*** DATASET ***

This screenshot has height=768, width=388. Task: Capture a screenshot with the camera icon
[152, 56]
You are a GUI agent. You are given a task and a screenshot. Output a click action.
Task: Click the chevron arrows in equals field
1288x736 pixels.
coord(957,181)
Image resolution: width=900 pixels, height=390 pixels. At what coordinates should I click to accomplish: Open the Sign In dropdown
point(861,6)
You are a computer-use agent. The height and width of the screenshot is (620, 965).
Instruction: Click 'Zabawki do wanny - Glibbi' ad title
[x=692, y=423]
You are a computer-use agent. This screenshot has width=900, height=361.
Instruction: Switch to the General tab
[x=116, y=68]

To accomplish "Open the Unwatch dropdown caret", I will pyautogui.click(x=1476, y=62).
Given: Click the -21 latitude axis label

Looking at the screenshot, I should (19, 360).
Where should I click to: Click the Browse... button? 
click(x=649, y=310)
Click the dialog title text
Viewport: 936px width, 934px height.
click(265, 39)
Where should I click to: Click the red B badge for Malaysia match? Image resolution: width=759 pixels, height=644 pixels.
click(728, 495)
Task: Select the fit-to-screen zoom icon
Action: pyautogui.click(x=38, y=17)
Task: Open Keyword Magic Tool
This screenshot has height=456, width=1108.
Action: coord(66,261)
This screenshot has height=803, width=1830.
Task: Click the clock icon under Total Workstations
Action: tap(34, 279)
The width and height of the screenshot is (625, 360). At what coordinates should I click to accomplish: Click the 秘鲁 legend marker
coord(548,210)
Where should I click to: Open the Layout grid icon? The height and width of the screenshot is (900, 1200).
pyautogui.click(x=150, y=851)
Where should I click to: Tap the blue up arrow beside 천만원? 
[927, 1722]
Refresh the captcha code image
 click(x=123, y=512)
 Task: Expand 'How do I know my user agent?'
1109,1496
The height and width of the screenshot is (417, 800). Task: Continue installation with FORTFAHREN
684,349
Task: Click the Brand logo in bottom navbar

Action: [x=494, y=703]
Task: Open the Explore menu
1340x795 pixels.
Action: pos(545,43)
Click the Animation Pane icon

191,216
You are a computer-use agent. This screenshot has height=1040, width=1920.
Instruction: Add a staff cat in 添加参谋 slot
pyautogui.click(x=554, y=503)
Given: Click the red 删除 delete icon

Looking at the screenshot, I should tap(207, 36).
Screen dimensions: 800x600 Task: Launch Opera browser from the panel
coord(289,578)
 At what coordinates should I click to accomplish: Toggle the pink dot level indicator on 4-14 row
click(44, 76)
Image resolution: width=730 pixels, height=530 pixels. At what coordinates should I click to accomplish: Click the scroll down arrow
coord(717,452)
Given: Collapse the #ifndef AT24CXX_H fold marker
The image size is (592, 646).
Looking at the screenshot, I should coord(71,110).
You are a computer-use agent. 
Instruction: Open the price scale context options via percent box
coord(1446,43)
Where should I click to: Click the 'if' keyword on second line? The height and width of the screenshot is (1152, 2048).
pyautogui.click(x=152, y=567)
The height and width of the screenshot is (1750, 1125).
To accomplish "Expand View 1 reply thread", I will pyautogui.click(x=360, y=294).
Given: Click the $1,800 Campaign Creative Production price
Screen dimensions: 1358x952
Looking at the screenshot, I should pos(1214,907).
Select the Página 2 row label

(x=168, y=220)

*** End of DATASET ***

Output the records exactly.

This screenshot has height=768, width=388. Task: Capture a screenshot with the camera icon
[152, 56]
You are a GUI agent. You are given a task and a screenshot. Output a click action.
Task: Click the chevron arrows in equals field
1288x736 pixels.
coord(957,181)
Image resolution: width=900 pixels, height=390 pixels. At what coordinates should I click to accomplish: Open the Sign In dropdown
point(861,6)
You are a computer-use agent. The height and width of the screenshot is (620, 965).
Instruction: Click 'Zabawki do wanny - Glibbi' ad title
[x=692, y=423]
You are a computer-use agent. This screenshot has width=900, height=361.
Instruction: Switch to the General tab
[x=116, y=68]

To accomplish "Open the Unwatch dropdown caret", I will pyautogui.click(x=1476, y=62).
Given: Click the -21 latitude axis label

Looking at the screenshot, I should (19, 360).
Where should I click to: Click the Browse... button? 
click(x=649, y=310)
Click the dialog title text
Viewport: 936px width, 934px height.
click(265, 39)
Where should I click to: Click the red B badge for Malaysia match? Image resolution: width=759 pixels, height=644 pixels.
click(728, 495)
Task: Select the fit-to-screen zoom icon
Action: pyautogui.click(x=38, y=17)
Task: Open Keyword Magic Tool
This screenshot has height=456, width=1108.
Action: coord(66,261)
This screenshot has height=803, width=1830.
Task: Click the clock icon under Total Workstations
Action: tap(34, 279)
The width and height of the screenshot is (625, 360). At what coordinates should I click to accomplish: Click the 秘鲁 legend marker
coord(548,210)
Where should I click to: Open the Layout grid icon? The height and width of the screenshot is (900, 1200).
pyautogui.click(x=150, y=851)
Where should I click to: Tap the blue up arrow beside 천만원? 
[927, 1722]
Refresh the captcha code image
 click(x=123, y=512)
 Task: Expand 'How do I know my user agent?'
1109,1496
The height and width of the screenshot is (417, 800). Task: Continue installation with FORTFAHREN
684,349
Task: Click the Brand logo in bottom navbar

Action: [x=494, y=703]
Task: Open the Explore menu
1340x795 pixels.
Action: pos(545,43)
Click the Animation Pane icon

191,216
You are a computer-use agent. This screenshot has height=1040, width=1920.
Instruction: Add a staff cat in 添加参谋 slot
pyautogui.click(x=554, y=503)
Given: Click the red 删除 delete icon

Looking at the screenshot, I should tap(207, 36).
Screen dimensions: 800x600 Task: Launch Opera browser from the panel
coord(289,578)
 At what coordinates should I click to accomplish: Toggle the pink dot level indicator on 4-14 row
click(44, 76)
Image resolution: width=730 pixels, height=530 pixels. At what coordinates should I click to accomplish: Click the scroll down arrow
coord(717,452)
Given: Collapse the #ifndef AT24CXX_H fold marker
The image size is (592, 646).
Looking at the screenshot, I should coord(71,110).
You are a computer-use agent. 
Instruction: Open the price scale context options via percent box
coord(1446,43)
Where should I click to: Click the 'if' keyword on second line? The height and width of the screenshot is (1152, 2048).
pyautogui.click(x=152, y=567)
The height and width of the screenshot is (1750, 1125).
To accomplish "Expand View 1 reply thread", I will pyautogui.click(x=360, y=294).
Given: Click the $1,800 Campaign Creative Production price
Screen dimensions: 1358x952
Looking at the screenshot, I should pos(1214,907).
Select the Página 2 row label

(x=168, y=220)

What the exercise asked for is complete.